**Data listing**.
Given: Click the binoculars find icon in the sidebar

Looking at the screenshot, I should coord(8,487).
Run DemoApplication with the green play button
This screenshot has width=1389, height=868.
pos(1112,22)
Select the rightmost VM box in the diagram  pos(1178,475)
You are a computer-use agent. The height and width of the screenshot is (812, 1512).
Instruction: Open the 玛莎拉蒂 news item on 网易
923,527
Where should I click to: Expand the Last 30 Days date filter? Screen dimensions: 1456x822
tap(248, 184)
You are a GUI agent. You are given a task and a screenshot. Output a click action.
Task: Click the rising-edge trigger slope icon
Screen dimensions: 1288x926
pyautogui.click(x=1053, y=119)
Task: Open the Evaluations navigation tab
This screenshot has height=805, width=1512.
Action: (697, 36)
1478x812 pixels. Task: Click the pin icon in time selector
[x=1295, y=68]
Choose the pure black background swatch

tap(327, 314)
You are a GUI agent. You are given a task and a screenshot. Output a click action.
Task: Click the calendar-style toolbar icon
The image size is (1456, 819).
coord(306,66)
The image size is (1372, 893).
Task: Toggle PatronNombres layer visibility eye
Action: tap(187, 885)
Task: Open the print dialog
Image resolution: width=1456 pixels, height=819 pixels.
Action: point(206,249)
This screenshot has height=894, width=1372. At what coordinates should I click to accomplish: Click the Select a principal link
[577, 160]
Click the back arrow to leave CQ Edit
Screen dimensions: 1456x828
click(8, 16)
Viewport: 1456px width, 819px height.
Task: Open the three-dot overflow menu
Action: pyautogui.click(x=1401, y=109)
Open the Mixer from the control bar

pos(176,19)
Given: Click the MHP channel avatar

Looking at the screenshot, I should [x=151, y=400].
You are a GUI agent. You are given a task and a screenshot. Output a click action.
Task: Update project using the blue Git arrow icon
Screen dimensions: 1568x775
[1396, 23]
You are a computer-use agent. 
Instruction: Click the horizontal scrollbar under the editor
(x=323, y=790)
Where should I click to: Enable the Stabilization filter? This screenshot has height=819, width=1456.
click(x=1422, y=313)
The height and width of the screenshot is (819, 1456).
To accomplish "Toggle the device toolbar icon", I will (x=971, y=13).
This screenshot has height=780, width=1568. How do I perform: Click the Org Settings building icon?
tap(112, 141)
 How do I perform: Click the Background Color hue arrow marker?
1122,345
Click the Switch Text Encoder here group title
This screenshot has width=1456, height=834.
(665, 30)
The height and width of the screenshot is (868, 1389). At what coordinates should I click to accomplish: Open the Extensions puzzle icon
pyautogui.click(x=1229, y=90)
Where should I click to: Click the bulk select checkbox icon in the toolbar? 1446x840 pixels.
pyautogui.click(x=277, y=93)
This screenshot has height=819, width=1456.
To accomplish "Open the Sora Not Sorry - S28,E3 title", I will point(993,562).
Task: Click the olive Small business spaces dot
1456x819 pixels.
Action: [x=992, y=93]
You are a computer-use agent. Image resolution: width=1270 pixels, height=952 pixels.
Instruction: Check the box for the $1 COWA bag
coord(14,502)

**Exercise details**. Each record above should be repeated exactly as it appears.

**Solution to this problem**.
Given: Click the binoculars find icon in the sidebar

Looking at the screenshot, I should coord(8,487).
Run DemoApplication with the green play button
This screenshot has width=1389, height=868.
pos(1112,22)
Select the rightmost VM box in the diagram  pos(1178,475)
You are a computer-use agent. The height and width of the screenshot is (812, 1512).
Instruction: Open the 玛莎拉蒂 news item on 网易
923,527
Where should I click to: Expand the Last 30 Days date filter? Screen dimensions: 1456x822
tap(248, 184)
You are a GUI agent. You are given a task and a screenshot. Output a click action.
Task: Click the rising-edge trigger slope icon
Screen dimensions: 1288x926
pyautogui.click(x=1053, y=119)
Task: Open the Evaluations navigation tab
This screenshot has height=805, width=1512.
Action: (697, 36)
1478x812 pixels. Task: Click the pin icon in time selector
[x=1295, y=68]
Choose the pure black background swatch

tap(327, 314)
You are a GUI agent. You are given a task and a screenshot. Output a click action.
Task: Click the calendar-style toolbar icon
The image size is (1456, 819).
coord(306,66)
The image size is (1372, 893).
Task: Toggle PatronNombres layer visibility eye
Action: tap(187, 885)
Task: Open the print dialog
Image resolution: width=1456 pixels, height=819 pixels.
Action: point(206,249)
This screenshot has height=894, width=1372. At what coordinates should I click to accomplish: Click the Select a principal link
[577, 160]
Click the back arrow to leave CQ Edit
Screen dimensions: 1456x828
click(8, 16)
Viewport: 1456px width, 819px height.
Task: Open the three-dot overflow menu
Action: pyautogui.click(x=1401, y=109)
Open the Mixer from the control bar

pos(176,19)
Given: Click the MHP channel avatar

Looking at the screenshot, I should [x=151, y=400].
You are a GUI agent. You are given a task and a screenshot. Output a click action.
Task: Update project using the blue Git arrow icon
Screen dimensions: 1568x775
[1396, 23]
You are a computer-use agent. 
Instruction: Click the horizontal scrollbar under the editor
(x=323, y=790)
Where should I click to: Enable the Stabilization filter? This screenshot has height=819, width=1456.
click(x=1422, y=313)
The height and width of the screenshot is (819, 1456).
To accomplish "Toggle the device toolbar icon", I will (x=971, y=13).
This screenshot has height=780, width=1568. How do I perform: Click the Org Settings building icon?
tap(112, 141)
 How do I perform: Click the Background Color hue arrow marker?
1122,345
Click the Switch Text Encoder here group title
This screenshot has width=1456, height=834.
(665, 30)
The height and width of the screenshot is (868, 1389). At what coordinates should I click to accomplish: Open the Extensions puzzle icon
pyautogui.click(x=1229, y=90)
Where should I click to: Click the bulk select checkbox icon in the toolbar? 1446x840 pixels.
pyautogui.click(x=277, y=93)
This screenshot has height=819, width=1456.
To accomplish "Open the Sora Not Sorry - S28,E3 title", I will point(993,562).
Task: Click the olive Small business spaces dot
1456x819 pixels.
Action: [x=992, y=93]
You are a computer-use agent. Image resolution: width=1270 pixels, height=952 pixels.
Instruction: Check the box for the $1 COWA bag
coord(14,502)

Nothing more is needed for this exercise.